Вскоре начались новые литературные события. Стали устраивать литературные конференции при участии офицеров высшего ранга. Мы с писателем всегда приезжали, и я слушал все, что там говорилось. Писатель был совершенно прав: внешне спокойные, все эти люди ужасно нервничали.

Первая встреча состоялась за обедом, который сопровождался неофициальным обменом мнений. Мы с писателем были единственными рядовыми среди присутствующих. Остальную компанию составляли старшие офицеры, начиная с капитанов и кончая полковниками, и множество штатских, иные из которых были гораздо моложе нашего писателя – окопавшиеся в тылу молодчики, на казенных хлебах и с большими деньгами, которым и делать-то было нечего, как только есть да болтать языком. Мне совсем не хотелось ходить на такие собрания, но писатель сказал, что я обязан сопровождать его всюду, где он должен бывать по службе. Это мой долг перед ним, говорил он. Вся эта музыка чересчур утомительна для одного человека.

Так вот на этом первом собрании все наелись до отвала, потом появились бутылки и началась выпивка. Атмосфера была приятная, полная неподдельной сердечности. Молодой штатский, руководивший совещанием от имени английского правительства, поставил на обсуждение следующий вопрос: «Как быть с Германией после войны?»

Наш писатель держал язык за зубами так долго, как только мог. Я видел, каким несчастным он себя чувствовал среди чванных болтунов, ибо все эти людишки в военном и в штатском, никогда в своей жизни ничем путным не занимавшиеся, да и сейчас ничем серьезно не интересующиеся, разыгрывали настоящую комедию, пыжились и важничали необычайно. И эти хвастунишки и пустомели взялись рассуждать о том, что делать с пятьюдесятью или шестьюдесятью миллионами человек. Все их предложения звучали просто чудовищно. Послушать их, так все немцы – сплошь преступники.

Наконец кто-то неосторожно спросил писателя, каково его мнение.

Писатель оглядел всех присутствующих. Я сразу увидел, как он сердит, но он начал спокойно.

– Единственное, что можно сделать, – это перебить их всех, одного за другим, пока ни одного в живых не останется. Слишком сложна проблема для всякого иного решения, по крайней мере в настоящем собрании.

Все молчали, и он продолжал:

– Позвольте спросить, почему мы вообще обсуждаем эту проблему и кто нас об этом просил?

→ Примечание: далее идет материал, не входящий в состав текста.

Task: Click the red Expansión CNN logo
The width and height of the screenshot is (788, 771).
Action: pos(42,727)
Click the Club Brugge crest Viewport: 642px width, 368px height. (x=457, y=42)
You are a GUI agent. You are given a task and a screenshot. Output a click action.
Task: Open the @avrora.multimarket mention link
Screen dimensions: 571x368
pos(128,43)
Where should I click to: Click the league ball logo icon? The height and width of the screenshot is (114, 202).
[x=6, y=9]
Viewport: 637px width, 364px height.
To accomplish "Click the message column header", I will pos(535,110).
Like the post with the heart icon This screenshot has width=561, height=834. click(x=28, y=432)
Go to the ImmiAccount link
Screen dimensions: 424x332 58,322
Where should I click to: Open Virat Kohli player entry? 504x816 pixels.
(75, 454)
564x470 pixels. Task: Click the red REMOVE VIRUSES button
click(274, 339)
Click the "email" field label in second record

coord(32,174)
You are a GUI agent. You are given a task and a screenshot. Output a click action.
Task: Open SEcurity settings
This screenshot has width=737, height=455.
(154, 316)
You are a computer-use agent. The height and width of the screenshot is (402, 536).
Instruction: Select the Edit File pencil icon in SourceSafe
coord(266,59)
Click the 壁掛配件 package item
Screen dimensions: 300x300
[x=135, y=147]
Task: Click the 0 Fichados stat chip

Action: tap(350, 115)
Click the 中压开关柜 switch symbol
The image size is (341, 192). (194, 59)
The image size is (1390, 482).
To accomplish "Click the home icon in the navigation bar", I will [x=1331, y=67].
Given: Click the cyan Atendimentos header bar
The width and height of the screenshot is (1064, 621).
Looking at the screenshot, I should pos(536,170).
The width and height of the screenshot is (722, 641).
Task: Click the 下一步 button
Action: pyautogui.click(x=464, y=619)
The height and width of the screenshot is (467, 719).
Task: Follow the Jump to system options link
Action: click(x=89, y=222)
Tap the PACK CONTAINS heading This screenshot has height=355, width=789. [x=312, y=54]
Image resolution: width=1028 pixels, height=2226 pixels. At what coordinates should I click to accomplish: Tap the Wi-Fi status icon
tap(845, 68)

Ибо если подойти к делу серьезно – а мы делаем вид, что это так, – то эта проблема потребует огромной напряженной работы всех лучших людей Америки, работы, которую нельзя завершить ни в пятьдесят, ни даже, может быть, в сто лет, и я не думаю, чтобы наша страна жаждала взять на себя такую ответственность. А если она и готова взять на себя эту ответственность, боюсь, что лично я не смогу разделить ее ни в какой степени, так как у меня несколько иные планы на будущее. Прежде всего, я думаю, такая работа настолько значительна, что должна привлечь усилия людей, более к ней подготовленных, чем мы с вами. Если же мы здесь собрались, чтобы есть, пить и разговаривать, и разговоры наши не следует принимать всерьез, то я предложил бы лучше обсудить, что нам самим делать после войны, ибо тут мы все сможем с большим успехом использовать наше время и силы, чем в приложении к той проблеме, которая, как мне кажется, должна решаться самим немецким народом. Есть среди присутствующих хоть один немец?

Я было думал, что такими речами он навлечет на себя кучу неприятностей, но ничуть не бывало, ничего не произошло – все тотчас же забыли, о чем он говорил, и продолжали молоть всякий вздор, толочь воду в ступе, как говорится. Я уже здорово был на взводе к тому времени, так что мне было на них наплевать. Я знал, что им все равно не справиться и с самими собой, не говоря уже о немцах, и поэтому не принимал никакого участия в их трескотне, хотя тот парень, что задавал обед от имени правительства, то и дело справлялся о моем имени.

Я ему только отвечал: «Да ну вас всех… не приставайте!» – и все подливал и подливал себе.

Из этой первой встречи я многое узнал о людях подобного типа, которые пытаются изобразить из себя представителей целой нации – в данном случае американцев, – а в самом деле, насколько я понимаю, принадлежат к представителям низшей разновидности человечества. Людей, которым претит все это кривлянье и многоглаголание, не больно-то, видно, тянет к государственной деятельности.